The project also included an Americans with Disabilities Act compliant lift at the entrance and ADA compliant bathrooms adjacent to the bar. Extensive electrical and ventilation updates were also incorporated in the old building.
After Tuesday’s Grand Opening, the SHOW Bar will be open before, during and after concerts events in the theater upstairs, and will also be open for smaller events such as singer-songwriters in the bar only.
The Sheridan Arts Foundation, the non-profit that owns and operates the historic Sheridan Opera House, hopes to see increased revenue and offer a larger variety of entertainment to the public.
“We’re excited to offer a new gathering space to the community with the SHOW Bar,” said SAF executive director Ronnie Palamar. “The bar will be available for rent with out without the use of the upstairs theater.”
The Opera House SHOW Bar was built by Osborne Builders and designed by Sefra Maples Interior Design and Consulting and architectural consulting with Peter Lundeen of FUSE architecture + interior.
Michael Osborne, the owner of Osborne Builders, explained that the space will be more than just another bar in Telluride. “It’s set up specifically for the Opera House,” he said. “It’s a quaint little setting.”
The SOH’s previous bar, the Vaudeville Bar, was tucked away on the third floor of the building and only open during theater events. The space the new bar now occupies, which is to the left of the first floor box office, was referred to as the Gallery Room and used infrequently as rehearsal space, meetings, dance classes, and rentals.
“The Gallery Room was perhaps the most under-utilized space in the town of Telluride given its prime location and size,” said Arts Foundation President Steve Palamar, who spearheaded the project along with the SAF board of directors.

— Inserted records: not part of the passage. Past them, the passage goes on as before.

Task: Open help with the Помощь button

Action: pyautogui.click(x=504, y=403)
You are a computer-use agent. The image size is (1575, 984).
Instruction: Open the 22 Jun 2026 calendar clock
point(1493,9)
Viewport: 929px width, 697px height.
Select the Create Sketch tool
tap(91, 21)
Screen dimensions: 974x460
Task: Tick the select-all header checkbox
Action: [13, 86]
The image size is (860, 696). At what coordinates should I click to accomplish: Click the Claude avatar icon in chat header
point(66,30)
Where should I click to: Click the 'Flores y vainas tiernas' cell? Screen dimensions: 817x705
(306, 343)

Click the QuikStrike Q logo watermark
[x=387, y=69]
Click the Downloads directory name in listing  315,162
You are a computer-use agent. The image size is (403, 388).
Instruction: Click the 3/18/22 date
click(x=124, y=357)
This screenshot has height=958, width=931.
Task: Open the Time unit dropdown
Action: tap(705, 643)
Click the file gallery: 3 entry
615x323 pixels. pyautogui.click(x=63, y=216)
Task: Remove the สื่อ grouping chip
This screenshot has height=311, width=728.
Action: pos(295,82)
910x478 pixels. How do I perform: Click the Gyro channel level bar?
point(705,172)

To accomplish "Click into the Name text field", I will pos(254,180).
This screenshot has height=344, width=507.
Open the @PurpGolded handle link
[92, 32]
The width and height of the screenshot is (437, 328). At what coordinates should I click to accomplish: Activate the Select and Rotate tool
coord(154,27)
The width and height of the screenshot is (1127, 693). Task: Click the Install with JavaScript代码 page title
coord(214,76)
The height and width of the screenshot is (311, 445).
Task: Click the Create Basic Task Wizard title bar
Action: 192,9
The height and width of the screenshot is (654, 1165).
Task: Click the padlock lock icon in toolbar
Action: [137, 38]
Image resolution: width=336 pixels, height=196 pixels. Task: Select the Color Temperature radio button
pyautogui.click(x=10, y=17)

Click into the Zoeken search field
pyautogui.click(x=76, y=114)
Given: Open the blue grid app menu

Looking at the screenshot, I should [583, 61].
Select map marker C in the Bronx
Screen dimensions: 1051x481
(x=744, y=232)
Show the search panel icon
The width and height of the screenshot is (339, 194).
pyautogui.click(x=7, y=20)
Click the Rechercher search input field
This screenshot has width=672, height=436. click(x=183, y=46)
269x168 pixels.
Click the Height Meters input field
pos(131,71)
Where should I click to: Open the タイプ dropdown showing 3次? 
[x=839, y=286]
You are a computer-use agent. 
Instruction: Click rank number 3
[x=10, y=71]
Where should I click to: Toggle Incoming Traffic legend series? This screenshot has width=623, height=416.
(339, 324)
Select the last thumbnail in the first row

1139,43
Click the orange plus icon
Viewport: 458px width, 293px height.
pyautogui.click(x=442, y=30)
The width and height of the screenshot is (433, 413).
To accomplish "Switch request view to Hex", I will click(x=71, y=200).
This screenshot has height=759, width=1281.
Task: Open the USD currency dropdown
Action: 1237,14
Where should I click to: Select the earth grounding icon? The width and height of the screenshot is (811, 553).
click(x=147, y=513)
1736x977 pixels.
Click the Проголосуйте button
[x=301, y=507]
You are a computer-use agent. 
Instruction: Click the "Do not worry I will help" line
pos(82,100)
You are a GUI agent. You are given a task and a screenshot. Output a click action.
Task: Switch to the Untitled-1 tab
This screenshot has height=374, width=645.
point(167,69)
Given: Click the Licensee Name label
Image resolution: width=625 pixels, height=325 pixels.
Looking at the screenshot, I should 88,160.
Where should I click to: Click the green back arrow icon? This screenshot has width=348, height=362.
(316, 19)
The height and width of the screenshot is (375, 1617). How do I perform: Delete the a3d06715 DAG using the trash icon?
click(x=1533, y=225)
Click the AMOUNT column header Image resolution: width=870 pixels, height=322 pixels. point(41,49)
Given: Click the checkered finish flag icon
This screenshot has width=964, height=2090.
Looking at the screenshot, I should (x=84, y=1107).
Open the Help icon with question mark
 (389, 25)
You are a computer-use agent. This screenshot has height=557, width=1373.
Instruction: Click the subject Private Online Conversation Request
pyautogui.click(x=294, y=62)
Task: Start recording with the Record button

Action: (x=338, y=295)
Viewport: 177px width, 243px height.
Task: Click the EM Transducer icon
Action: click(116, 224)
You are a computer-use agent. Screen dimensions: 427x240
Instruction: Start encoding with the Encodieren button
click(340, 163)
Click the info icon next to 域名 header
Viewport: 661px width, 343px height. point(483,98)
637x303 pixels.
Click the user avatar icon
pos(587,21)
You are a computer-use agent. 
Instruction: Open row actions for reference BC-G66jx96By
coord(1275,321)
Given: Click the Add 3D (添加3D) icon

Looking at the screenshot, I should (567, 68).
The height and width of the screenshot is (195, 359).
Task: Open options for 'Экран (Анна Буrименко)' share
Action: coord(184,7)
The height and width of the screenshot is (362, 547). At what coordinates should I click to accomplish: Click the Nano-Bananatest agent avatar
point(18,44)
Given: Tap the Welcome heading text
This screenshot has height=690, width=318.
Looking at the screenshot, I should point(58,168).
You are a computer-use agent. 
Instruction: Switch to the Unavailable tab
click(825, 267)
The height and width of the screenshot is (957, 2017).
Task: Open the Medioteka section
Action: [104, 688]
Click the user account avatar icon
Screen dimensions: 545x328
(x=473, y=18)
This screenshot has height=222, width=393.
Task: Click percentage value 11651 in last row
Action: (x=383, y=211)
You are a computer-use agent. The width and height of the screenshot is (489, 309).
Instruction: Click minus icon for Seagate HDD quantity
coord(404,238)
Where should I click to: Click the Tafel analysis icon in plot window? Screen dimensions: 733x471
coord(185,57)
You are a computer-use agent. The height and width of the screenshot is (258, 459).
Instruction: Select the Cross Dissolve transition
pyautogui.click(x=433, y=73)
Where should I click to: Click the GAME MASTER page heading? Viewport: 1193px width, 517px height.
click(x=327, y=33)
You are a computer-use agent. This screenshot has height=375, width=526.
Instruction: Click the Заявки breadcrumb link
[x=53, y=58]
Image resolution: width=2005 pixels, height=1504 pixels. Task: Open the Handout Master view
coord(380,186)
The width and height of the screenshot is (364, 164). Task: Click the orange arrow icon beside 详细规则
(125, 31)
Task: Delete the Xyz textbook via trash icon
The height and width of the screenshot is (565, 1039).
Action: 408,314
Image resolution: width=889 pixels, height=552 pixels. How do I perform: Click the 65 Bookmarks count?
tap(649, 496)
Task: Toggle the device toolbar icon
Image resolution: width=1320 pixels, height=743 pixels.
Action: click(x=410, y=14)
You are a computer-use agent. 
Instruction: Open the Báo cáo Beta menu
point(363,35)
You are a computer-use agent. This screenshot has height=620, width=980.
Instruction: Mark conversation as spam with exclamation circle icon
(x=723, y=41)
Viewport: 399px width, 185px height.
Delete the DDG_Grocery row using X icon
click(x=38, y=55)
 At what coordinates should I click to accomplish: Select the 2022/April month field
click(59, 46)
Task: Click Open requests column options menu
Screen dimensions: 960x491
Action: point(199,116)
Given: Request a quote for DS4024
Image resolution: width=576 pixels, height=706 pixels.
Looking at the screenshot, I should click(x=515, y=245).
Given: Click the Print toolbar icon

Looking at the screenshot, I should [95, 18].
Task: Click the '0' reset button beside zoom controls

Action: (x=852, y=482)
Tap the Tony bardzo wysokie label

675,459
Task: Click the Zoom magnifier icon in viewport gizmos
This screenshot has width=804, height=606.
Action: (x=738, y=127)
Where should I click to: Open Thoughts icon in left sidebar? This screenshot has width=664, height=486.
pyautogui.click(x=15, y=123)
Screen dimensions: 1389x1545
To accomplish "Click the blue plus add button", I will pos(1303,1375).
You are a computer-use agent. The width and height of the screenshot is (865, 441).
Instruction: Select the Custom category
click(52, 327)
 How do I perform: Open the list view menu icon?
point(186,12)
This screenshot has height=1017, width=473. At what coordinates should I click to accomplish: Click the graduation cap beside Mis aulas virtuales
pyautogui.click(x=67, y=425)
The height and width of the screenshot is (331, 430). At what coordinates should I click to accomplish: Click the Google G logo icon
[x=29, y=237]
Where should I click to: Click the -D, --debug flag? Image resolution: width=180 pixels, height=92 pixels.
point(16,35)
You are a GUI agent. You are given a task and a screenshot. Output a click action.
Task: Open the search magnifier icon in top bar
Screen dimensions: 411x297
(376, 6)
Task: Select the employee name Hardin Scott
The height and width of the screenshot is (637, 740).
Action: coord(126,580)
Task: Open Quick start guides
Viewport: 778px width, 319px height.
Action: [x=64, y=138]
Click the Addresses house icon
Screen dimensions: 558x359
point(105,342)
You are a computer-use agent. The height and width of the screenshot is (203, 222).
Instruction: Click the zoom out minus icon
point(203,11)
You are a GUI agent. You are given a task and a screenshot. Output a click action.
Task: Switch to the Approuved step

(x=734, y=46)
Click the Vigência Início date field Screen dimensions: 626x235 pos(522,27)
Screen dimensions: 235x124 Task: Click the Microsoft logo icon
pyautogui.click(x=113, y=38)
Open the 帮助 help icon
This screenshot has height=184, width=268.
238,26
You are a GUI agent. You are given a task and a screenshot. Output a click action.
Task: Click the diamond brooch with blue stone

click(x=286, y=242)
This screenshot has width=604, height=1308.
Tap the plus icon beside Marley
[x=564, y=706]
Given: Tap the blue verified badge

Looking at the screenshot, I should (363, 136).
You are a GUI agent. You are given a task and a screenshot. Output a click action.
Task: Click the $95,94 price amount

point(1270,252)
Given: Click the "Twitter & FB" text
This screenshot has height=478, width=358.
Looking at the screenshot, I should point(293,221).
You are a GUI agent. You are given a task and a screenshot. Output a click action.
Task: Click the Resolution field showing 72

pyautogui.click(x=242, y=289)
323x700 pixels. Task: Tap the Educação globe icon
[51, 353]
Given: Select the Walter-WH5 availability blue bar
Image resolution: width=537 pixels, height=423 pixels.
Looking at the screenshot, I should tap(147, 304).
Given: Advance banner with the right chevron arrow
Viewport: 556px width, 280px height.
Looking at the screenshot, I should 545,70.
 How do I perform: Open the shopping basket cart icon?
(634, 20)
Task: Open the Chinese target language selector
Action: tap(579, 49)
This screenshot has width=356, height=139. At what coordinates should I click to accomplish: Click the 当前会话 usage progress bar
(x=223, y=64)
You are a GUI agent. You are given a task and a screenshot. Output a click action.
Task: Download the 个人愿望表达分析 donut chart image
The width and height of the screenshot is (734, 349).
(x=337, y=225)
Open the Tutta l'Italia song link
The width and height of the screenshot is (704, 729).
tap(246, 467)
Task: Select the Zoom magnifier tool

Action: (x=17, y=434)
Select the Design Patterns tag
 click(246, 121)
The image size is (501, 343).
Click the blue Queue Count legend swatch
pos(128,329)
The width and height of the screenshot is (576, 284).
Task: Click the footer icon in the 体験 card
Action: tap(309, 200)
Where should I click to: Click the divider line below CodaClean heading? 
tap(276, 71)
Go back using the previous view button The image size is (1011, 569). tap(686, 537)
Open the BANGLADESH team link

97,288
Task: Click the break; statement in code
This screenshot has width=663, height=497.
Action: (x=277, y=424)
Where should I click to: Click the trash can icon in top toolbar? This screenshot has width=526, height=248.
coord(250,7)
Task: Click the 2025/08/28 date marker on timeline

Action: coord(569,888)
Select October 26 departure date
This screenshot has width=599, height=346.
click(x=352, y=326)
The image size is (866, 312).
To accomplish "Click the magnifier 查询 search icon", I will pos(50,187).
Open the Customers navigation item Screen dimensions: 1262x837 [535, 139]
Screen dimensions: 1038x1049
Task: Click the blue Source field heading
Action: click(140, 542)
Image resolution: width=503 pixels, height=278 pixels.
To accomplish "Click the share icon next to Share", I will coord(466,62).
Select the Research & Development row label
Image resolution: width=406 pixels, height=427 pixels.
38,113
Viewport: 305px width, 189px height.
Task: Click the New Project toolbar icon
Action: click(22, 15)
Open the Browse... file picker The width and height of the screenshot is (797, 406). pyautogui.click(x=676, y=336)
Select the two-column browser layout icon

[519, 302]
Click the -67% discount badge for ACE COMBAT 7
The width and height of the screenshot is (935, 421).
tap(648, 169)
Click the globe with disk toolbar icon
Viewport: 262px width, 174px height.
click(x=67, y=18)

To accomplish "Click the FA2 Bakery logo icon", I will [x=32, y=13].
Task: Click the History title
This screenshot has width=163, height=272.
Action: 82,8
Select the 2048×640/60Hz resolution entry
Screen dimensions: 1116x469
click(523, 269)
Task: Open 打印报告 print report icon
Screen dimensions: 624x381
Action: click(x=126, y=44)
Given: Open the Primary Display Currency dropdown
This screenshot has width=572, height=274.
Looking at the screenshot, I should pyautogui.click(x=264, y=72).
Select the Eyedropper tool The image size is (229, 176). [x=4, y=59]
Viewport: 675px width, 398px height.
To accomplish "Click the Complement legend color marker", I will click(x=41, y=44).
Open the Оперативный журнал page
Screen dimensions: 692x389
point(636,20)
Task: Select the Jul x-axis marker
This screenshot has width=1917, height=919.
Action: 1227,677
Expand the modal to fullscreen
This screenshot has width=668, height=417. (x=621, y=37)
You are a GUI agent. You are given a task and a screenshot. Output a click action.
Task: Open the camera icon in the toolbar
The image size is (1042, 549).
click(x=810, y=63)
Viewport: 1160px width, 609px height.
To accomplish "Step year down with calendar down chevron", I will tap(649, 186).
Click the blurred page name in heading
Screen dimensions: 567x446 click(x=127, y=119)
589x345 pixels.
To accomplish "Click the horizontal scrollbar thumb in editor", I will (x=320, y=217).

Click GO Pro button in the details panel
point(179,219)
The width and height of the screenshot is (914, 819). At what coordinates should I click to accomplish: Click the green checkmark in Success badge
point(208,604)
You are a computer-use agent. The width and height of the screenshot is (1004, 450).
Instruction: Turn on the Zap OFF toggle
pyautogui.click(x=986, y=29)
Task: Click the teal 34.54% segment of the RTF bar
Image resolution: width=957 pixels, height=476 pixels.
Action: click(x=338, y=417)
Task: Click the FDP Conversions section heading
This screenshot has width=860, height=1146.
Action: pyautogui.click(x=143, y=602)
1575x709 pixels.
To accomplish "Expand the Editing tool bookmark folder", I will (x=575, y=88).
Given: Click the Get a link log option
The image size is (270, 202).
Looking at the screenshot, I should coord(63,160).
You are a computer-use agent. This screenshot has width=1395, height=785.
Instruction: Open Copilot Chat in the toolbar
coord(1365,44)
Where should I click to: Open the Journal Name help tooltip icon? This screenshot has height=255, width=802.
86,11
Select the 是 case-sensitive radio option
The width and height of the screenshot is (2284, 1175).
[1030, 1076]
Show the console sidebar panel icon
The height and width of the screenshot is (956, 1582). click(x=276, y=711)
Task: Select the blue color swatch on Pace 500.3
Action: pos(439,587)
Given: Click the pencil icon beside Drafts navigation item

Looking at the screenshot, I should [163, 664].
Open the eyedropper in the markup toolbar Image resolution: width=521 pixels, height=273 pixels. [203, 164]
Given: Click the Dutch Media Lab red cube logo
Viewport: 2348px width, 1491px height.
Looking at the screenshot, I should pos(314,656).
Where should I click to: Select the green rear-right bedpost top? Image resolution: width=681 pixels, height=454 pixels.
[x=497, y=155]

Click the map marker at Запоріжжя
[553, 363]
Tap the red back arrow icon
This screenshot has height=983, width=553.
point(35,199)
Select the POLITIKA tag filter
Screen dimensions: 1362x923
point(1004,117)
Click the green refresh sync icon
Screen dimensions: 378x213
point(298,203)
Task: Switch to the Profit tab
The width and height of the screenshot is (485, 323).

“Upon purchase or pick-up of tickets, guests can either move directly into the new bar for a drink, or proceed upstairs for seating,” he said. “After performances, they can also go to our bar for a nightcap rather than going to another establishment down the street.”
The project required approval from the Town of Telluride’s Historical Architectural Review Commission, which is unusual because HARC historically has only reviewed exterior projects, but due to the Sheridan Opera House’s historic nature, the interior project required approval as well.
“This improvement is a continuation of our efforts to provide the Telluride community with a truly outstanding historic venue,” Palamar added.
To learn more about renting the Sheridan Opera House SHOW Bar please visit sheridanoperahouse.com.
The Sheridan Arts Foundation was founded in 1991 as a 501(c)(3) non-profit organization to restore and preserve the historic Sheridan Opera House, Telluride’s Crown Jewel, built in 1913. Since the SAF’s inception, the foundation has worked tirelessly to restore the Sheridan Opera House including redoing the theater’s historic stencils, addressing safety issues in the aging building, restoring the theater’s original maple flooring and most recently, building a new entry way to replicate the building’s original entry structure.